Mais cela ne veut pas dire qu’une loi sur l’avortement serait adop­tée faci­le­ment. En effet, avant de se pro­non­cer sur tout texte, les séna­teurs devront se débar­ras­ser d’une obs­cure règle appe­lée « fili­bus­ter » (obs­truc­tion) qui, pour la plu­part des pro­po­si­tions de loi, rend obli­ga­toire le recueil d’au moins soixante voix pour qu’elles soient adop­tées. Les démo­crates pour­raient l’éliminer avec une majo­ri­té simple (51 voix), mais rien n’est acquis. Certain·es élu·es de gauche sont opposé·es à la sup­pres­sion de cette règle sans laquelle, disent-ils·elles, les républicain·es pour­raient faci­le­ment reve­nir sur des lois votées par les démo­crates s’ils·elles reprennent la majo­ri­té au Sénat. Rien n’est gagné de toute façon pour ces mid­terms. « La déci­sion de la Cour suprême de reti­rer un droit enra­ci­né est une situa­tion sans pré­cé­dent. Il est donc très dif­fi­cile de pré­voir com­ment les élec­teurs vont réagir à cette nou­velle réa­li­té. Nous sommes en ter­ri­toire incon­nu », cau­tionne Patrick Miller, pro­fes­seur à la Kansas University et spé­cia­liste de poli­tique américaine.

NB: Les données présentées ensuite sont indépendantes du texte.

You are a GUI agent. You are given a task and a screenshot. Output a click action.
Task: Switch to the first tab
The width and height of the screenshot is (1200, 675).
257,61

En effet, Joe Biden demeure impo­pu­laire et le coût de la vie reste en tête des pré­oc­cu­pa­tions des Américain·es, à moins de deux mois du scru­tin. En août, le taux d’inflation annuel s’élevait à 8,3 %. « Certes, on constate que le sujet de l’IVG entraîne de fortes mobi­li­sa­tions chez les démo­crates, notam­ment l’électorat blanc des sub­urbs [ban­lieues pavillon­naires aisées]. Ce groupe est en colère, mais le sera-​t-​il assez pour don­ner la vic­toire au camp Biden ? Leur forte par­ti­ci­pa­tion sera-​t-​elle contre­ba­lan­cée par la moti­va­tion du camp adverse ? s’interroge l’expert. La seule chose que l’on peut dire avec cer­ti­tude est que plus d’électeurs du centre et de gauche consi­dèrent l’avortement comme un sujet impor­tant, aujourd’hui, alors que, dans les années 1980–1990, il l’était sur­tout pour les mili­tants les plus enga­gés. » Autant d’inconnues qui trou­ve­ront des réponses le 8 novembre.